As dawn broke and the morning fog gave way to thick humidity, soldiers of the Army of the Potomac saw a landscape of carnage unlike anything they had seen in three previous summers of war. The Northern soldiers had endured 20 straight hours of grueling close-quarters combat in the pouring rain against their longtime adversaries, soldiers from the Army of Northern Virginia. Their battle, which began in the early-morning hours of May 12, 1864, had resulted in a stalemate, although Federals expected to resume the attack now that daylight had again come.

But Southerners offered no resistance to Federal probes. Under the cover of darkness, they had vacated their position, leaving behind empty trenches


Original and reconstructed earthworks along Lee’s Last Line at Spotsylvania, May 1864.

and thousands of casualties. “In many places the dead and wounded lay three and four deep, with muskets, cartridge boxes, blankets, and everything pertaining to a soldier’s gear, all in the wildest confusion,” wrote one Ohio soldier. “The face and parallel ditches were filled with water and blood, and the dead, from the rains, were bleached and ghastly.

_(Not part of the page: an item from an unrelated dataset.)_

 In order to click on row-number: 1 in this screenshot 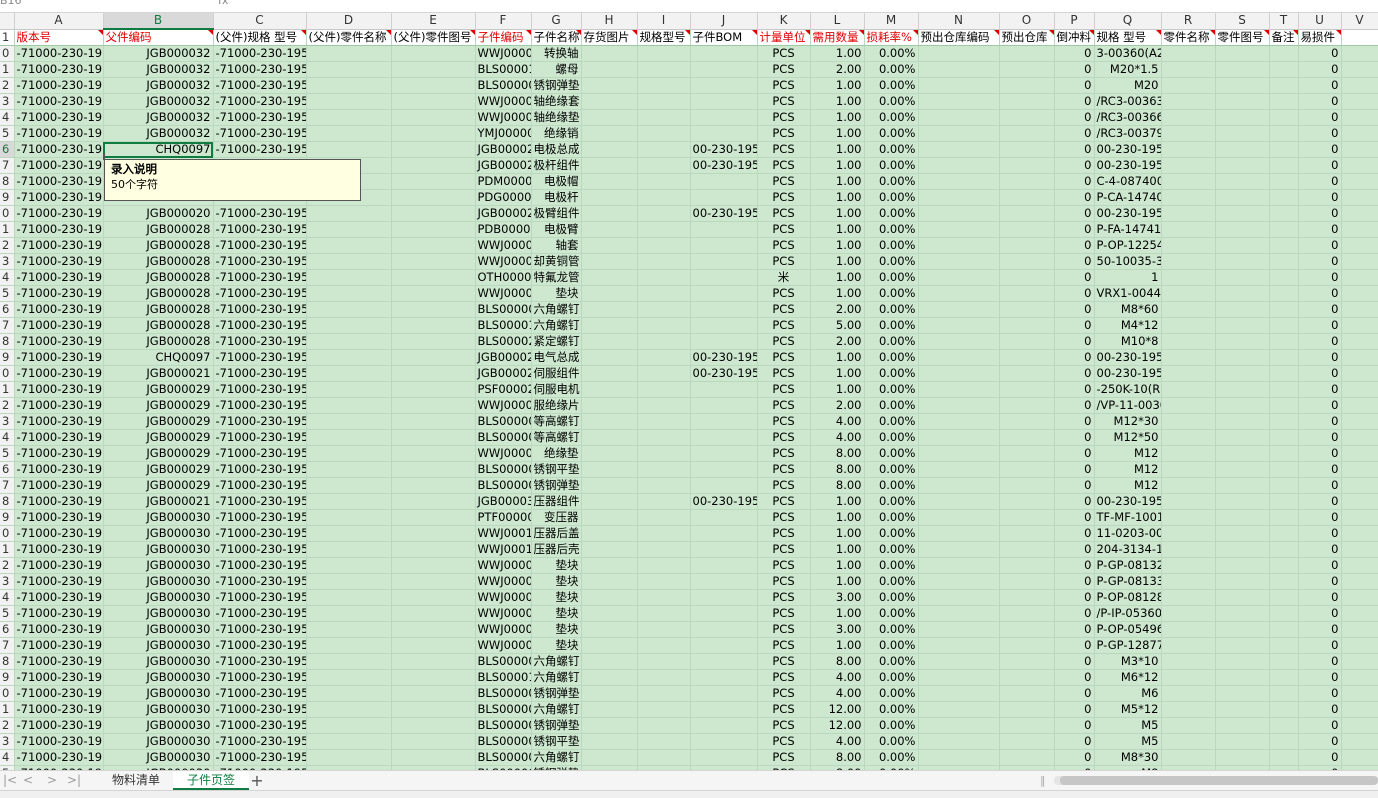, I will do `click(8, 710)`.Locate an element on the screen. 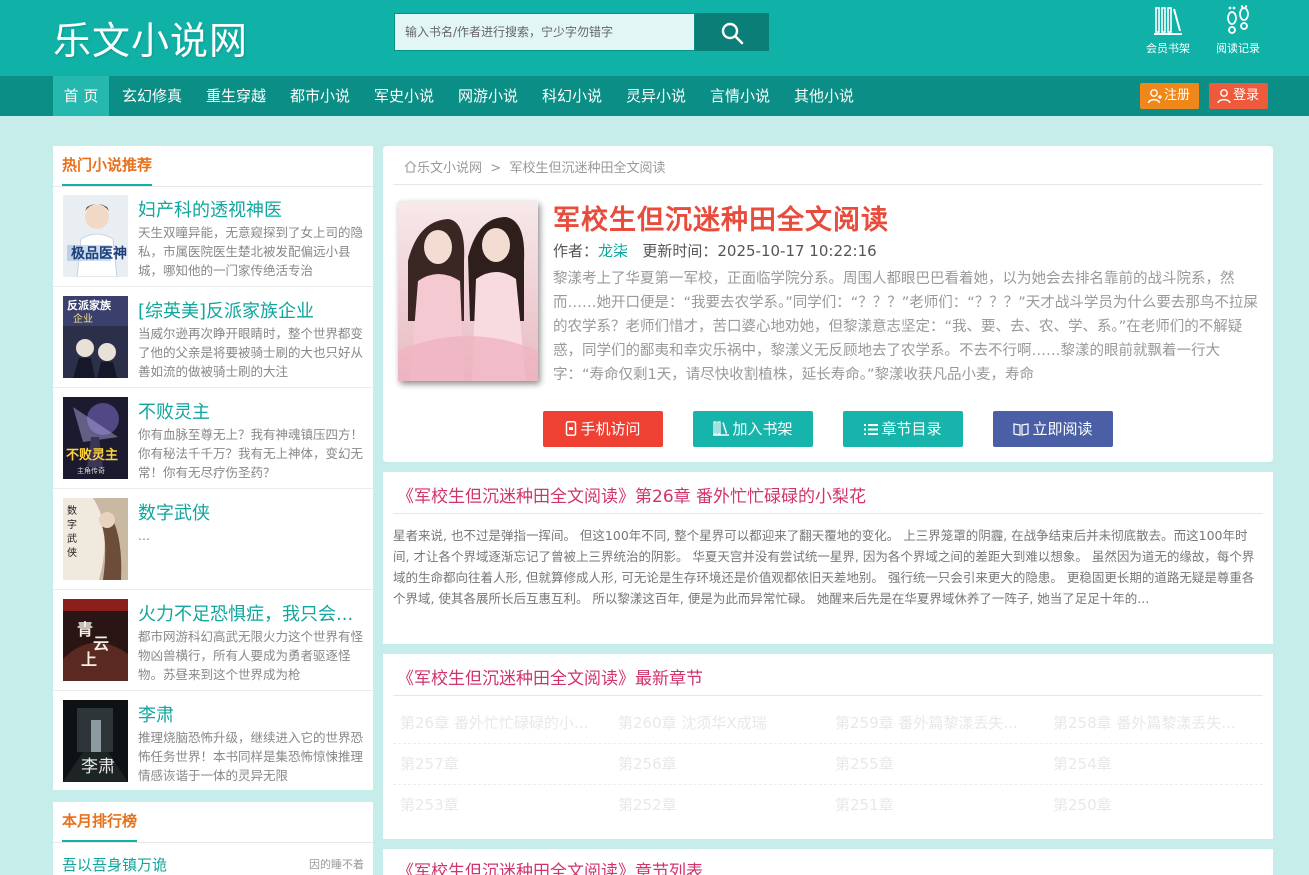 The image size is (1309, 875). book-cover: 数字武侠 is located at coordinates (96, 539).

In many cases the wounded were so tangled and wedged in among the dead as to be utterly unable to extricate themselves without our help.”

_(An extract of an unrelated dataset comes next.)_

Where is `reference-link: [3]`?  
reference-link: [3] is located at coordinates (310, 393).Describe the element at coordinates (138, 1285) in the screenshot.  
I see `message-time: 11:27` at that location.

The two armies had battered each other for days, since Union Maj. Gen. George Gordon Meade had ordered his army—some 123,000 strong—southward across the Rapidan River on May 4, 1864 (Tour Map, Pg. 53). Accompanying Meade’s Army of the Potomac was Lt. Gen. Ulysses S. Grant, commander of all Union forces. Grant had originally intended to let Meade call the shots, but as the campaign unfolded, he quickly began to take a more active role in the army’s operations.

Confederate commander Gen. Robert E. Lee wasted little time striking the cumbersome Federal army as it crept south of the river through the densely wooded area known as the Wilderness. He knew his army was much smaller—only 65,000 men—but he also knew the Wilderness would help offset the difference, because the woods would make it difficult for Grant’s large army to maneuver. On May 5 and 6, the two armies hammered at each other before settling into stalemate.

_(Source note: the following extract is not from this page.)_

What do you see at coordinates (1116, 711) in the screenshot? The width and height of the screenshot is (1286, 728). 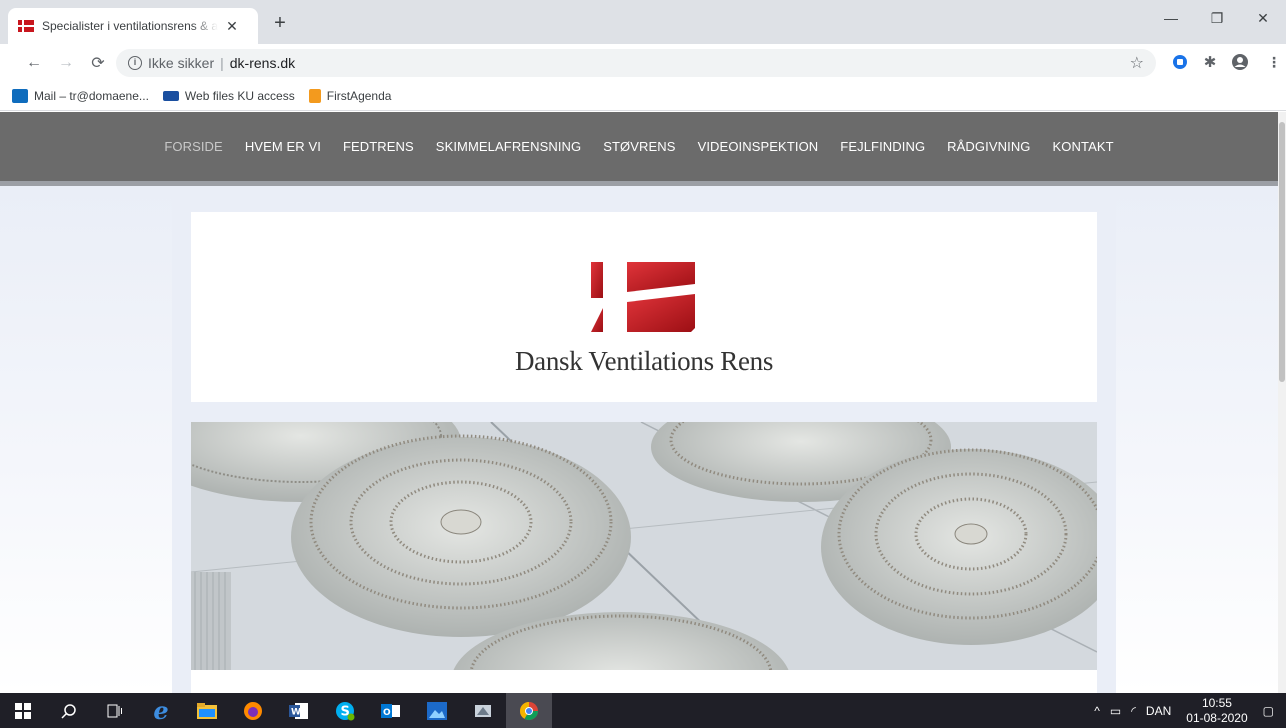 I see `battery-icon: ▭` at bounding box center [1116, 711].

On May 7, refusing to retreat, Grant ordered Meade to march around the right flank of Lee’s army, moving inexorably toward Richmond. “I plan to fight it out along this line if it takes all summer,” Grant would eventually acknowledge.2

Lee used his army’s greater maneuverability and speed to get in front of the advancing Federal juggernaut, thanks, in part, to an excellent delaying action by his cavalry near a small inn called Todd’s Tavern. Lee’s men filed into position along the crest of Laurel Hill, just two miles northeast of the central Virginia town of Spotsylvania Court House. By denying Grant the road to Spotsylvania, Lee prevented him from taking the inside track to the Confederate capital.

The two armies fought on the gently rising slope of Laurel Hill on May 8, and as more troops from both sides arrived, the battle lines extended to the northeast. Taking advantage of the high ground, Confederate engineers inadvertently formed part of their line in the shape of a “mule shoe”—a U-shaped salient that bulged out from the rest of their line.